▶ Data section
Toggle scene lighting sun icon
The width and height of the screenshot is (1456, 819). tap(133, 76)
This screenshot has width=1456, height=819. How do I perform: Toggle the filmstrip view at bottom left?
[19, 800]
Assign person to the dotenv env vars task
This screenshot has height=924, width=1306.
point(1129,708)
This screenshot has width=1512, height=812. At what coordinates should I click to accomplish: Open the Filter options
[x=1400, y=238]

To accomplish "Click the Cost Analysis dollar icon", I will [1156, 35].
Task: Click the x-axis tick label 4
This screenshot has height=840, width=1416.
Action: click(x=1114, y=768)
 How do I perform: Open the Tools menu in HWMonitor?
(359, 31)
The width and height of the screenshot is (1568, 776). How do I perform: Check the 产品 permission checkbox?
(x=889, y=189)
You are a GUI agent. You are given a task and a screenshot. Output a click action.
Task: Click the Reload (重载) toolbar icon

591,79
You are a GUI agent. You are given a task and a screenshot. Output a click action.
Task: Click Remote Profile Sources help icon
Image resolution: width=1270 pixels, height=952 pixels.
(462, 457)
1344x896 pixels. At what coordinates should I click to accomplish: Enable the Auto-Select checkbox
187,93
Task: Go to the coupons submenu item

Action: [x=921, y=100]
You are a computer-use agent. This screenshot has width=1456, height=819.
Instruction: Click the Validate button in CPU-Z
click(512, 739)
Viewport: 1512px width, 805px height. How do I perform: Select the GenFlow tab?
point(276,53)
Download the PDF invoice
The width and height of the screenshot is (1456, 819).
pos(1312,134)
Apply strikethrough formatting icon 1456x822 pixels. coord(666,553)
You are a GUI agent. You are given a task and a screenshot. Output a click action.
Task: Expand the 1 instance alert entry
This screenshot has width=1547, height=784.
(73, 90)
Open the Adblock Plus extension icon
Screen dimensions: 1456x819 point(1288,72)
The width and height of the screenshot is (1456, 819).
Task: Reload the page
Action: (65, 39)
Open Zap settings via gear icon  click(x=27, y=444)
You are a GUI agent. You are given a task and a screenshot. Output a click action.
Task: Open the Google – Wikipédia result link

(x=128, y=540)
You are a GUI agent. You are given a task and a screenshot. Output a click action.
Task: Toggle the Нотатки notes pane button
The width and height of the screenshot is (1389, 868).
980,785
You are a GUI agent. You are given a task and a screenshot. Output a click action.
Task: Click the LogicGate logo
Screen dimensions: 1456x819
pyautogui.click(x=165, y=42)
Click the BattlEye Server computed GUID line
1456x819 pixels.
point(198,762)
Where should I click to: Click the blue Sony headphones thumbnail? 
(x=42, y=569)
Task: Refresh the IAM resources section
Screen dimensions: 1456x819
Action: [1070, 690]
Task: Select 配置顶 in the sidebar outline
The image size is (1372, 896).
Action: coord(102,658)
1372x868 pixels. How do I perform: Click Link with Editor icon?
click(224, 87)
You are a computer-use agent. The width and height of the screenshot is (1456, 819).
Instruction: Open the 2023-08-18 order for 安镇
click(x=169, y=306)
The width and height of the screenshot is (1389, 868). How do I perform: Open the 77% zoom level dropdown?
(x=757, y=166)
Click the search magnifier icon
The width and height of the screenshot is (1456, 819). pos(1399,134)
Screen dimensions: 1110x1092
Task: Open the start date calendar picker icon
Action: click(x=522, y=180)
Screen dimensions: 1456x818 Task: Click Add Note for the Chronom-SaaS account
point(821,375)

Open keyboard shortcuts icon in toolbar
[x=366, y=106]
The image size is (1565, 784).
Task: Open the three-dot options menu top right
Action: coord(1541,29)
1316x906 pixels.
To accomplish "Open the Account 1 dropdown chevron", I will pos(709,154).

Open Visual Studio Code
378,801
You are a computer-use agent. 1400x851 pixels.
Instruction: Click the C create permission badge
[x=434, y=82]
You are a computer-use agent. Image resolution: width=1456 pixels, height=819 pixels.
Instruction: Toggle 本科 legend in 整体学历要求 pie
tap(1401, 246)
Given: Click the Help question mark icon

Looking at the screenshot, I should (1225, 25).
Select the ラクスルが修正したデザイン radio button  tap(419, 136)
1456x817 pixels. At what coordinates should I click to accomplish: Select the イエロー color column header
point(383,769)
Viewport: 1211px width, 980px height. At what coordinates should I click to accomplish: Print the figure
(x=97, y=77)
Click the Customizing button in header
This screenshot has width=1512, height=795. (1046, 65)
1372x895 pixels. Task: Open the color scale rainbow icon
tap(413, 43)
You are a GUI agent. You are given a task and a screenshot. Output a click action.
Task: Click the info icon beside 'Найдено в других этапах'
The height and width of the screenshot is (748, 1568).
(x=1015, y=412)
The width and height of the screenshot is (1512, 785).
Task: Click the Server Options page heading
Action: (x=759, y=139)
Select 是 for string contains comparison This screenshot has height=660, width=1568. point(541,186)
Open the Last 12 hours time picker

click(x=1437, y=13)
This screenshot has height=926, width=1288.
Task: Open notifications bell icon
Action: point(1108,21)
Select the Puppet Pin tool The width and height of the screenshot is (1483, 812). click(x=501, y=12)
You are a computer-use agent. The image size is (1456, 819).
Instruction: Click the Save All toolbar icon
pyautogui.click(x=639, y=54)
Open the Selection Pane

▶ Assignment
Output each line of the material above with no deviation.

▶ Worked solution
Toggle scene lighting sun icon
The width and height of the screenshot is (1456, 819). tap(133, 76)
This screenshot has width=1456, height=819. How do I perform: Toggle the filmstrip view at bottom left?
[19, 800]
Assign person to the dotenv env vars task
This screenshot has height=924, width=1306.
point(1129,708)
This screenshot has width=1512, height=812. At what coordinates should I click to accomplish: Open the Filter options
[x=1400, y=238]

To accomplish "Click the Cost Analysis dollar icon", I will [1156, 35].
Task: Click the x-axis tick label 4
This screenshot has height=840, width=1416.
Action: click(x=1114, y=768)
 How do I perform: Open the Tools menu in HWMonitor?
(359, 31)
The width and height of the screenshot is (1568, 776). How do I perform: Check the 产品 permission checkbox?
(x=889, y=189)
You are a GUI agent. You are given a task and a screenshot. Output a click action.
Task: Click the Reload (重载) toolbar icon

591,79
You are a GUI agent. You are given a task and a screenshot. Output a click action.
Task: Click Remote Profile Sources help icon
Image resolution: width=1270 pixels, height=952 pixels.
(462, 457)
1344x896 pixels. At what coordinates should I click to accomplish: Enable the Auto-Select checkbox
187,93
Task: Go to the coupons submenu item

Action: [x=921, y=100]
You are a computer-use agent. This screenshot has width=1456, height=819.
Instruction: Click the Validate button in CPU-Z
click(512, 739)
Viewport: 1512px width, 805px height. How do I perform: Select the GenFlow tab?
point(276,53)
Download the PDF invoice
The width and height of the screenshot is (1456, 819).
pos(1312,134)
Apply strikethrough formatting icon 1456x822 pixels. coord(666,553)
You are a GUI agent. You are given a task and a screenshot. Output a click action.
Task: Expand the 1 instance alert entry
This screenshot has width=1547, height=784.
(73, 90)
Open the Adblock Plus extension icon
Screen dimensions: 1456x819 point(1288,72)
The width and height of the screenshot is (1456, 819).
Task: Reload the page
Action: (65, 39)
Open Zap settings via gear icon  click(x=27, y=444)
You are a GUI agent. You are given a task and a screenshot. Output a click action.
Task: Open the Google – Wikipédia result link

(x=128, y=540)
You are a GUI agent. You are given a task and a screenshot. Output a click action.
Task: Toggle the Нотатки notes pane button
The width and height of the screenshot is (1389, 868).
980,785
You are a GUI agent. You are given a task and a screenshot. Output a click action.
Task: Click the LogicGate logo
Screen dimensions: 1456x819
pyautogui.click(x=165, y=42)
Click the BattlEye Server computed GUID line
1456x819 pixels.
point(198,762)
Where should I click to: Click the blue Sony headphones thumbnail? 
(x=42, y=569)
Task: Refresh the IAM resources section
Screen dimensions: 1456x819
Action: [1070, 690]
Task: Select 配置顶 in the sidebar outline
The image size is (1372, 896).
Action: coord(102,658)
1372x868 pixels. How do I perform: Click Link with Editor icon?
click(224, 87)
You are a computer-use agent. The width and height of the screenshot is (1456, 819).
Instruction: Open the 2023-08-18 order for 安镇
click(x=169, y=306)
The width and height of the screenshot is (1389, 868). How do I perform: Open the 77% zoom level dropdown?
(x=757, y=166)
Click the search magnifier icon
The width and height of the screenshot is (1456, 819). pos(1399,134)
Screen dimensions: 1110x1092
Task: Open the start date calendar picker icon
Action: click(x=522, y=180)
Screen dimensions: 1456x818 Task: Click Add Note for the Chronom-SaaS account
point(821,375)

Open keyboard shortcuts icon in toolbar
[x=366, y=106]
The image size is (1565, 784).
Task: Open the three-dot options menu top right
Action: coord(1541,29)
1316x906 pixels.
To accomplish "Open the Account 1 dropdown chevron", I will pos(709,154).

Open Visual Studio Code
378,801
You are a computer-use agent. 1400x851 pixels.
Instruction: Click the C create permission badge
[x=434, y=82]
You are a computer-use agent. Image resolution: width=1456 pixels, height=819 pixels.
Instruction: Toggle 本科 legend in 整体学历要求 pie
tap(1401, 246)
Given: Click the Help question mark icon

Looking at the screenshot, I should (1225, 25).
Select the ラクスルが修正したデザイン radio button  tap(419, 136)
1456x817 pixels. At what coordinates should I click to accomplish: Select the イエロー color column header
point(383,769)
Viewport: 1211px width, 980px height. At what coordinates should I click to accomplish: Print the figure
(x=97, y=77)
Click the Customizing button in header
This screenshot has width=1512, height=795. (1046, 65)
1372x895 pixels. Task: Open the color scale rainbow icon
tap(413, 43)
You are a GUI agent. You are given a task and a screenshot. Output a click action.
Task: Click the info icon beside 'Найдено в других этапах'
The height and width of the screenshot is (748, 1568).
(x=1015, y=412)
The width and height of the screenshot is (1512, 785).
Task: Click the Server Options page heading
Action: (x=759, y=139)
Select 是 for string contains comparison This screenshot has height=660, width=1568. point(541,186)
Open the Last 12 hours time picker

click(x=1437, y=13)
This screenshot has height=926, width=1288.
Task: Open notifications bell icon
Action: point(1108,21)
Select the Puppet Pin tool The width and height of the screenshot is (1483, 812). click(x=501, y=12)
You are a computer-use agent. The image size is (1456, 819).
Instruction: Click the Save All toolbar icon
pyautogui.click(x=639, y=54)
Open the Selection Pane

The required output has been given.